Quoted text.
-- Begin --

* [gentoo-scm] Git Conversion Validation
@ 2012-10-07 22:23 Rich Freeman
2012-10-07 22:37 ` Peter Stuge
0 siblings, 1 reply; 3+ messages in thread
From: Rich Freeman @ 2012-10-07 22:23 UTC (permalink / raw
To: gentoo-scm
FYI - I started a repository of my git validation work at:
git://github.com/rich0/gitvalidate.git
I'm starting on the git side first. I'm taking all my data directly
from the git executables and plan to do the same for cvs - if they
output the same content we should be OK. I did some testing and I
think that my code should handle unicode output if git generates it.
The git repository has 1259922 commits, and it takes 50.5 seconds to
walk the list of commits to produce of trees and their commit info.
Next step is to iteratively perform the map / reduce algorithm I
outlined earlier to get a per-file history similar to what cvs
captures.
Contributions welcome. I'm finding the main issue is cutting down the
overhead of spawning git processes to do the work. While it will make
for more work in theory I might just have git-ls-tree recurse the
trees to reduce the subprocess overhead and then just do the extra
sorting/de-duplication in python. I'm trying to avoid using git
implementations in python since that might expose us to bugs.
Rich
^ permalink raw reply [flat|nested] 3+ messages in thread
* Re: [gentoo-scm] Git Conversion Validation
2012-10-07 22:23 [gentoo-scm] Git Conversion Validation Rich Freeman
@ 2012-10-07 22:37 ` Peter Stuge
2012-10-08 2:11 ` Rich Freeman
0 siblings, 1 reply; 3+ messages in thread
From: Peter Stuge @ 2012-10-07 22:37 UTC (permalink / raw
To: gentoo-scm
Rich Freeman wrote:
> I'm trying to avoid using git implementations in python since that
> might expose us to bugs.
Take a look at libgit2+pygit2.

-- End --

Given material.
-- Begin --

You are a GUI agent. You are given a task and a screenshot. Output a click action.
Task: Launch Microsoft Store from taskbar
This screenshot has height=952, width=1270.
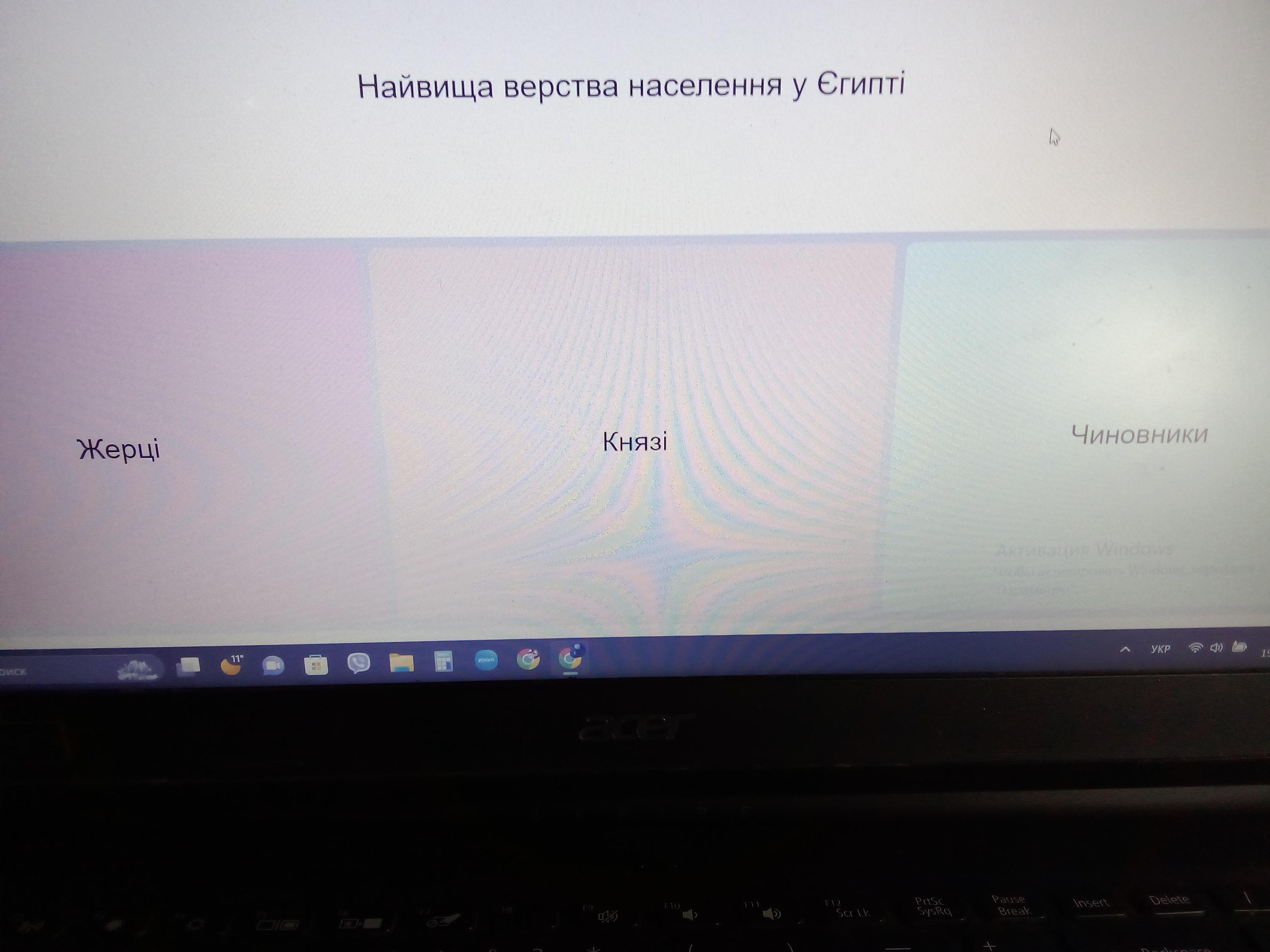click(316, 665)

-- End --

Directive. In the git conversion validation thread, how many commits does the git repository have? These lines were taken from a different source.

Answer to the problem. 1259922 commits.